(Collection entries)
begin
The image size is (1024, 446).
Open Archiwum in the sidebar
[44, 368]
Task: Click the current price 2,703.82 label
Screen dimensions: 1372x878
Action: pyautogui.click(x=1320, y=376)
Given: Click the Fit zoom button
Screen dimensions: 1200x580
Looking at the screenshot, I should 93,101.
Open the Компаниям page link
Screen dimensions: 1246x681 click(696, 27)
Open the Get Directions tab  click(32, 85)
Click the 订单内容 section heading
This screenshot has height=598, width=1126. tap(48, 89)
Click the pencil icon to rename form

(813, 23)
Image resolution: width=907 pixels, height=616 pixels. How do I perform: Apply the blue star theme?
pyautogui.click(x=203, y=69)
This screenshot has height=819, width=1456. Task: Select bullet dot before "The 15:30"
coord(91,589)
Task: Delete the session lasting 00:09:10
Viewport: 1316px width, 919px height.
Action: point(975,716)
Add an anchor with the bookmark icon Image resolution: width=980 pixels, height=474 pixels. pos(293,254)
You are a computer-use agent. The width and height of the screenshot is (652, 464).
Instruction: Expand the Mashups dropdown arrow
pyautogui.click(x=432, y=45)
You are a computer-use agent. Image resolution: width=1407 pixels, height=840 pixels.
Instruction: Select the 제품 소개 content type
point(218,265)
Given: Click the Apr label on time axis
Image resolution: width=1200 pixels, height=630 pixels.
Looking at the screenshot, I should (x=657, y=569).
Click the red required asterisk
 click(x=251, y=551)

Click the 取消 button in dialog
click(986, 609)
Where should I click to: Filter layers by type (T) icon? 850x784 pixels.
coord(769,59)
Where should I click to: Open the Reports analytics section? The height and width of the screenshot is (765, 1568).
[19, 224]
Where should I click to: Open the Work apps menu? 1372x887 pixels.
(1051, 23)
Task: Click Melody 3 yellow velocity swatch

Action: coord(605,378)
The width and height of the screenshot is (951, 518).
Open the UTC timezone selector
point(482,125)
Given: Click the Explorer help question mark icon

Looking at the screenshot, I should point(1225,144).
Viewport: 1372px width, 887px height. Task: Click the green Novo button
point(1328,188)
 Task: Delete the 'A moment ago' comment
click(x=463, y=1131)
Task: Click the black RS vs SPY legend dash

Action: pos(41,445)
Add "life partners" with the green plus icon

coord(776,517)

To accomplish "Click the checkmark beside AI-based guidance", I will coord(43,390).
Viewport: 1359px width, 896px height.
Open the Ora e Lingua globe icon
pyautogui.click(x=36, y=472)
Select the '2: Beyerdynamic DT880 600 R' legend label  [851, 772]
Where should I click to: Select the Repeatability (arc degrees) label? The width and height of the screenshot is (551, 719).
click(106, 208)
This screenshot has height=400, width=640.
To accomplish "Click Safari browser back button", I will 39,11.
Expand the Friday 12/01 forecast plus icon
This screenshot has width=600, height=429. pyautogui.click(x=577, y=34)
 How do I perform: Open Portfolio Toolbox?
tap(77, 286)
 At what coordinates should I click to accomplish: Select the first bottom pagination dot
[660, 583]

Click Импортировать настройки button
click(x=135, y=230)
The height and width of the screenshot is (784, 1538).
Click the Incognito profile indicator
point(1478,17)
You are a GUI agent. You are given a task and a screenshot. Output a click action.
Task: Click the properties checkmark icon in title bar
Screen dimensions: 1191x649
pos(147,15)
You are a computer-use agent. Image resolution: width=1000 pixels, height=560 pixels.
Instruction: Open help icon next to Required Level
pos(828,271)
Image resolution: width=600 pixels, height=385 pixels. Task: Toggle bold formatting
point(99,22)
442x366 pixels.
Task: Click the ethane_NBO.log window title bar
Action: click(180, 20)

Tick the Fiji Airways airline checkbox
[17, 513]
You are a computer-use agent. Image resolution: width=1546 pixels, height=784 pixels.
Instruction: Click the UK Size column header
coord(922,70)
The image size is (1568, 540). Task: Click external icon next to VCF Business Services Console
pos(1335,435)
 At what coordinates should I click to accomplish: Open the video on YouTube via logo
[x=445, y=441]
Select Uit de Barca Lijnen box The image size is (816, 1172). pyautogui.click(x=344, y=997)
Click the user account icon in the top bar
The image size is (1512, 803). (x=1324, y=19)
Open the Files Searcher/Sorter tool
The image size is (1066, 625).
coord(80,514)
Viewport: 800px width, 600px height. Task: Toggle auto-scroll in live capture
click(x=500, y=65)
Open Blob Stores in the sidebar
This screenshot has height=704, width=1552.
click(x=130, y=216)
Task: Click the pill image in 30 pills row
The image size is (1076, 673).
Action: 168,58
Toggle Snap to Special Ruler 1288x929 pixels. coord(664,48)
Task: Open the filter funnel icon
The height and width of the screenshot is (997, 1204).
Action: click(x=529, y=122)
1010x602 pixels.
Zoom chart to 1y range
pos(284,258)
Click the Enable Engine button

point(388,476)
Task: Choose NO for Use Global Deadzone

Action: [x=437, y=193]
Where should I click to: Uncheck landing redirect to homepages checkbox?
end
▸ **What the task asks**:
Convert the lines from the line with "Task: Click the black RS vs SPY legend dash" through the line with "pos(828,271)" into a Markdown table with the columns Number and Content. Give each line its own numbered table row, and leave out blank lines.

▸ **The output**:
| Number | Content |
|---|---|
| 1 | Task: Click the black RS vs SPY legend dash |
| 2 | Action: pos(41,445) |
| 3 | Add "life partners" with the green plus icon |
| 4 | coord(776,517) |
| 5 | To accomplish "Click the checkmark beside AI-based guidance", I will coord(43,390). |
| 6 | Viewport: 1359px width, 896px height. |
| 7 | Open the Ora e Lingua globe icon |
| 8 | pyautogui.click(x=36, y=472) |
| 9 | Select the '2: Beyerdynamic DT880 600 R' legend label  [851, 772] |
| 10 | Where should I click to: Select the Repeatability (arc degrees) label? The width and height of the screenshot is (551, 719). |
| 11 | click(106, 208) |
| 12 | This screenshot has height=400, width=640. |
| 13 | To accomplish "Click Safari browser back button", I will 39,11. |
| 14 | Expand the Friday 12/01 forecast plus icon |
| 15 | This screenshot has width=600, height=429. pyautogui.click(x=577, y=34) |
| 16 |  How do I perform: Open Portfolio Toolbox? |
| 17 | tap(77, 286) |
| 18 |  At what coordinates should I click to accomplish: Select the first bottom pagination dot |
| 19 | [660, 583] |
| 20 | Click Импортировать настройки button |
| 21 | click(x=135, y=230) |
| 22 | The height and width of the screenshot is (784, 1538). |
| 23 | Click the Incognito profile indicator |
| 24 | point(1478,17) |
| 25 | You are a GUI agent. You are given a task and a screenshot. Output a click action. |
| 26 | Task: Click the properties checkmark icon in title bar |
| 27 | Screen dimensions: 1191x649 |
| 28 | pos(147,15) |
| 29 | You are a computer-use agent. Image resolution: width=1000 pixels, height=560 pixels. |
| 30 | Instruction: Open help icon next to Required Level |
| 31 | pos(828,271) |